[Record list]
────────────────────
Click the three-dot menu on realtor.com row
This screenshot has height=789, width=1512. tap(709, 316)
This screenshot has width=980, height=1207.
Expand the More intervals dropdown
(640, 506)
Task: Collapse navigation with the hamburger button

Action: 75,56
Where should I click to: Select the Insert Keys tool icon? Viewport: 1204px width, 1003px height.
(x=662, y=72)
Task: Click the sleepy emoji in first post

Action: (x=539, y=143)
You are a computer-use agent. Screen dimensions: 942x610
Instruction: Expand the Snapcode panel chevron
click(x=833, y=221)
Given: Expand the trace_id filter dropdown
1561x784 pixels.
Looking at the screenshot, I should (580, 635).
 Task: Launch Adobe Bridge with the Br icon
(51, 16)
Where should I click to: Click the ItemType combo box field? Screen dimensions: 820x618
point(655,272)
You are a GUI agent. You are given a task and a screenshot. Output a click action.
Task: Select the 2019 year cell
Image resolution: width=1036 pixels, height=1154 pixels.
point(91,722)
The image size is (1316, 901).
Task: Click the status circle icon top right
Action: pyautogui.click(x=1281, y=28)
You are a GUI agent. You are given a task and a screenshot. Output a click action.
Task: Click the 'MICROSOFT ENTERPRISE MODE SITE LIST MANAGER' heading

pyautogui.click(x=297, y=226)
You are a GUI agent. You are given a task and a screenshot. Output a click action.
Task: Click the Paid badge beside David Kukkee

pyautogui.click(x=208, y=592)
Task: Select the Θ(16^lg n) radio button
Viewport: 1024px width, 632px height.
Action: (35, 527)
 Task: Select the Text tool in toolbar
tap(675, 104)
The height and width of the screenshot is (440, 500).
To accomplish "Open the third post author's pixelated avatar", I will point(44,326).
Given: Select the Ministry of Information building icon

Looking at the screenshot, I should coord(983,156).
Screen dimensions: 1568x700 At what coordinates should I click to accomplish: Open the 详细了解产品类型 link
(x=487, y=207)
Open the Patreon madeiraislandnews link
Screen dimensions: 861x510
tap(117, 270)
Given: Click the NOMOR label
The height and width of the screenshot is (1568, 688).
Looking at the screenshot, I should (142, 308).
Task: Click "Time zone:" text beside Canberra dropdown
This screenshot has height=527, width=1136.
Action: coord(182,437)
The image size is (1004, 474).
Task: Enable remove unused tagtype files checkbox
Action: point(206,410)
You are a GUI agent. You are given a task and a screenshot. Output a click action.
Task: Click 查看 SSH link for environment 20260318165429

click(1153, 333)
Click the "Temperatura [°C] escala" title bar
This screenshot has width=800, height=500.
────────────────────
[Set exercise] Extract each line of the listing that contains the string "Open", and copy those lines without changes.

[The output]
To accomplish "Open the third post author's pixelated avatar", I will point(44,326).
Screen dimensions: 1568x700 At what coordinates should I click to accomplish: Open the 详细了解产品类型 link
Open the Patreon madeiraislandnews link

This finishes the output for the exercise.